[Opening Supplied passage section]
Could meningitis vaccines be used to prevent gonorrhoea?
Queer researchers are exploring how treatments for meningitis and malaria could be used “off-label” to prevent gonorrhoea, syphilis and chlamydia.
According to Canadian queer magazine Xtra, there are three ongoing trials, all helmed by queer scientists, looking at the antibiotic doxycycline and how it could be used to prevent sexually transmitted and blood borne infections (STBBIs) like syphilis and chlamydia.
Daily doxycycline pills are usually prescribed to prevent malaria, although it has other approved uses like treating severe acne and infections.
Darrell Tan, an infectious diseases specialist who leads one of the studies, said: “In addition to being a gay man, I wear my hat as a researcher. From that researcher’s perspective, most of us don’t feel like it’s quite ready for prime time yet.”
Tan said there are “still some important unanswered questions”, including the question of antibiotic resistance.
Although early results suggest doxycycline as a preventative measure for syphilis could be effective, Tan added: “What we need to better understand is exactly the magnitude of that increase in resistance, and the nature of it.”
But what the studies certainly show is that LGBT+ folk are still leading the way when it comes to queer sexual health.
Jody Jollimore, an LGBT+ health advocate and executive director of the Community-Based Research Centre (CBRC), told Xtra that he has started using himself as a test subject.
[Closing Supplied passage section]
Instructions:
[1] According to the article on preventing sexually transmitted infections, what are daily doxycycline pills usually prescribed to prevent?
[2] In one to three sentences, explain why Darrell Tan feels that using doxycycline for prevention is not yet ready for prime time, as stated in the article on preventing sexually transmitted infections.
[3] Please print the part of the article on preventing sexually transmitted infections starting with "Jody Jollimore, an" and going on through "a test subject.".
[Opening Recorded data section]
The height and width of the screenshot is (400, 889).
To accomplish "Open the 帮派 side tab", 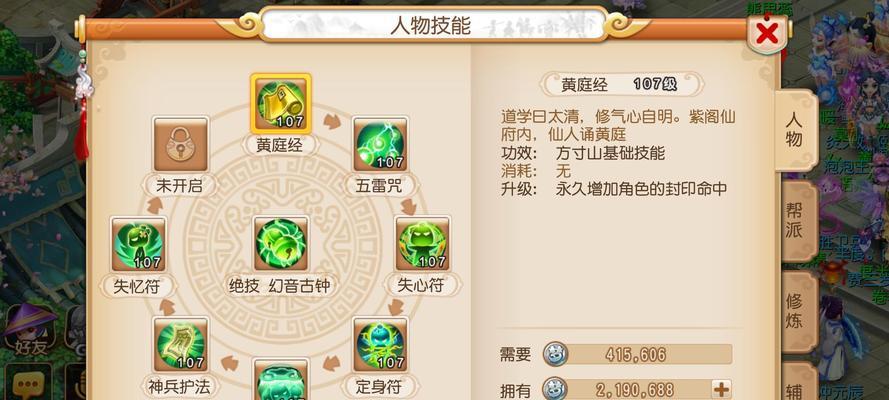I will coord(796,220).

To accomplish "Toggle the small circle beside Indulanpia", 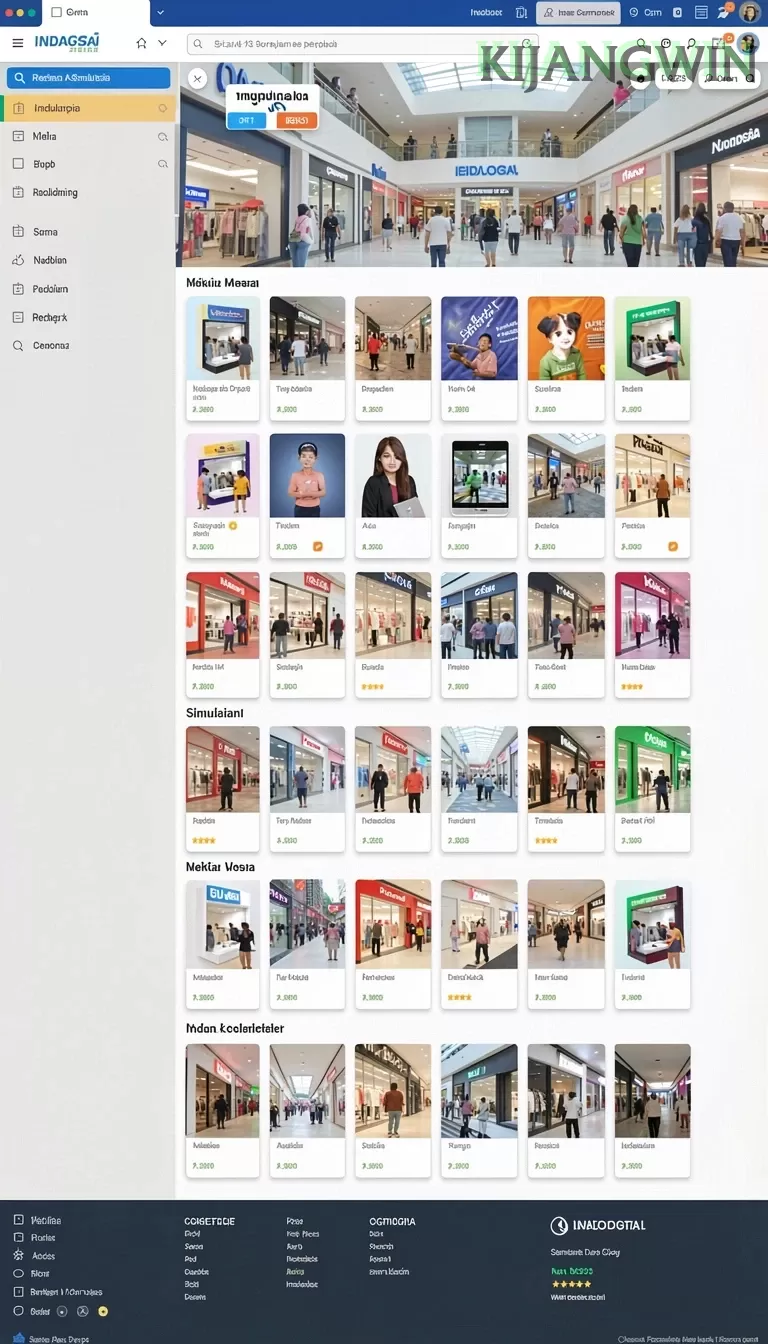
[Closing Recorded data section]
Task-by-task answers:
[1] Malaria.

[2] Tan says there are still important unanswered questions, including antibiotic resistance. Early results suggest doxycycline could prevent syphilis, but researchers still need to understand exactly how large the increase in resistance is and what form it takes.

[3]
Jody Jollimore, an LGBT+ health advocate and executive director of the Community-Based Research Centre (CBRC), told Xtra that he has started using himself as a test subject.